Eine weitere Flucht- Vertreibung- Familiengeschichte gibt es mit Kinder unter Deck von Bettina Henkel. Auf die Idee dass das ein Erstlingsfilm ist kommt man wirklich nicht. Die Reise in die Vergangenheit der Vaterfamilie, Balten-Deutschen, ihrer Flucht nach Polen, inklusive Nazivergangenheit und anschliessender Flucht in die Britisch besetzte Deutsche Zone, verhilft sowohl Vater als auch regieführender Tochter zu neuen Erkenntnissen. Öffnet Wunden neu, die dann aber behandelt werden können, und so auch heilen werden. Die Traumata der Grossmutter, die unerwartete Schmerzen in der Enkelin verursachen, aber auch eine als gestört empfundene Vater-Tochter Beziehung, die so lieblos eigentlich doch nicht war. Sehr schön die Mischung von Gesprächen, Reisen und 8mm Familienfilmen, oder auch Photos, die zunächst geisterhaft weiss die Leinwand füllen, aus denen sich langsam Gesichter schälen, und Vergangenheit lebendig wird. Es ist tatsächlich möglich seine private Geschichte im Film zu zeigen ohne peinlich zu berühren.
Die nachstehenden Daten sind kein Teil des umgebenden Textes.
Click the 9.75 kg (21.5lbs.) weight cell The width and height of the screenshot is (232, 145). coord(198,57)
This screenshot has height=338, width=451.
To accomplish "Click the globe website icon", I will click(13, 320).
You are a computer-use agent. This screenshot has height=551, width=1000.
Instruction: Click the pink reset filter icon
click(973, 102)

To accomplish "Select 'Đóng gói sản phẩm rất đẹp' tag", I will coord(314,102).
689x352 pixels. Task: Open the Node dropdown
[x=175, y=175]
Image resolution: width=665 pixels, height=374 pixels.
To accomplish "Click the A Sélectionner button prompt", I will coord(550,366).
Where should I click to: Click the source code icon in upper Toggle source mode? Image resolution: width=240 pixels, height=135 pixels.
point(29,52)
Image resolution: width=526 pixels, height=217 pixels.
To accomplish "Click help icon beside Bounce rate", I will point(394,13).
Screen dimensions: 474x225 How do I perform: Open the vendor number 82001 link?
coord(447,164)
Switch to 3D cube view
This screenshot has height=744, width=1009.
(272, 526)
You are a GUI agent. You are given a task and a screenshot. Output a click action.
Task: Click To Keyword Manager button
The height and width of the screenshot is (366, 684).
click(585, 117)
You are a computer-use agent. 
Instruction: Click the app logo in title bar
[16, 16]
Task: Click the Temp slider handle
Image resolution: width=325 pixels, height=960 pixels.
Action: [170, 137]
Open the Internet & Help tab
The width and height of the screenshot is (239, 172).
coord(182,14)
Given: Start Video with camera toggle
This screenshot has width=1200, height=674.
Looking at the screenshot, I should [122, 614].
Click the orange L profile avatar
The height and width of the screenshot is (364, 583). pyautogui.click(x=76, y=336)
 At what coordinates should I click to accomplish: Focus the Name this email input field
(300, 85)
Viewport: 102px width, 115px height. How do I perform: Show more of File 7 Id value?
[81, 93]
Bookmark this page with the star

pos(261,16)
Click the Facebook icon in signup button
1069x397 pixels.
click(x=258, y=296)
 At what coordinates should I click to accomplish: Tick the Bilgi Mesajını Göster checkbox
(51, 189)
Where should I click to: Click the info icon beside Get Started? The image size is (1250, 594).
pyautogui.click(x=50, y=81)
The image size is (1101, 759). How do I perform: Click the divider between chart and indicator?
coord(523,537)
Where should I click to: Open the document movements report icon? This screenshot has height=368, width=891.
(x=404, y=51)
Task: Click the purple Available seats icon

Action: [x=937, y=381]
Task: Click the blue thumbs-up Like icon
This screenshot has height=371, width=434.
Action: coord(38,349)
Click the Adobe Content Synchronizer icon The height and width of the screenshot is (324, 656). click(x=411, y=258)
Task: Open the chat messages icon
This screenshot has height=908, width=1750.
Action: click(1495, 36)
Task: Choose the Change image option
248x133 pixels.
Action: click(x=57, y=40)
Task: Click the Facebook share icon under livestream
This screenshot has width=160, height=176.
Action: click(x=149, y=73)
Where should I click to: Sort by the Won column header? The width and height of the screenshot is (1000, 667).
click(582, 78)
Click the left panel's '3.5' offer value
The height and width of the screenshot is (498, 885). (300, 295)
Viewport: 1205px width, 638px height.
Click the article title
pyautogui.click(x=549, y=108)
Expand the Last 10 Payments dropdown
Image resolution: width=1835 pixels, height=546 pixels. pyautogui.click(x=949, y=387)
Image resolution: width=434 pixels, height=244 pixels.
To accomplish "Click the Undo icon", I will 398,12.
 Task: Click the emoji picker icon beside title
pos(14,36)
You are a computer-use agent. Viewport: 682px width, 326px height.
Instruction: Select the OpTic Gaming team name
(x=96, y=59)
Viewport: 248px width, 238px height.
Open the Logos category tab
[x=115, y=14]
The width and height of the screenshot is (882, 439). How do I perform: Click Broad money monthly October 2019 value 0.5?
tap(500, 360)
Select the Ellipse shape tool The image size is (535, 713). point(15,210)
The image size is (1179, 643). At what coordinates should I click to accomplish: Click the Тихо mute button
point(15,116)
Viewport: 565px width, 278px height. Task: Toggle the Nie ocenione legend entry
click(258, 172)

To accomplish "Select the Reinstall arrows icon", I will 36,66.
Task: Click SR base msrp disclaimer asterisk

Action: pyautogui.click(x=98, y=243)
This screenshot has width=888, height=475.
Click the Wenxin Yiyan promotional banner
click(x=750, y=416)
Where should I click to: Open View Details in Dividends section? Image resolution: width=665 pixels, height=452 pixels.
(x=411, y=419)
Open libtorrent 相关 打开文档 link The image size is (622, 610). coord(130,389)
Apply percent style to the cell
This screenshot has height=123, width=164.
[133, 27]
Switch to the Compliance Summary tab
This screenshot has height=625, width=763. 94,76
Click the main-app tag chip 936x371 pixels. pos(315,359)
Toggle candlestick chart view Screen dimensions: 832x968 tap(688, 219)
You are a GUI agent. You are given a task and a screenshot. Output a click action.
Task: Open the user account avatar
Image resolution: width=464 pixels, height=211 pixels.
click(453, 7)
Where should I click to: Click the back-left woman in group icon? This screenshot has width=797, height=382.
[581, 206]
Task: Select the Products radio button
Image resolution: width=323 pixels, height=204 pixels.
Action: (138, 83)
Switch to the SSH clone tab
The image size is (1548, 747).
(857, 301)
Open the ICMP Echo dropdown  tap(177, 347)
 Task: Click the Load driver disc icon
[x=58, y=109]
Ruth Kaaserers Thema scheine starke Frauen zu sein, nach jungen Boxerinnen jetzt in Gwendolyn eine Gewichtheberin von über 65 Jahren. Eine zarte Figur mit einem Kampfgeist, für den Aufgeben keine Option zu sein scheint, egal ob es dabei um ihre Krebserkrankung geht, oder um die nächste Europameisterschaft im Gewichtheben. Der Film folgt ihr, offen und interessiert, nie invasiv obwohl viele Situationen einen durchaus privaten, intimen Charakter haben. Ein schönes Porträt einer tollen, starken Frau. Der Film wurde heute mit dem Franz-Grabner Preis ausgezeichnet, ein Preis der „Dokumentarfilmschaffen mit kritischem Geist und europarelevanten Inhalten würdigt“.
Ein ganzer Festivaltag, und jeder Film, den ich gesehen habe, wurde von einer Frau gemacht, das muss erwähnt werden, weil es immer noch viel zu selten ist.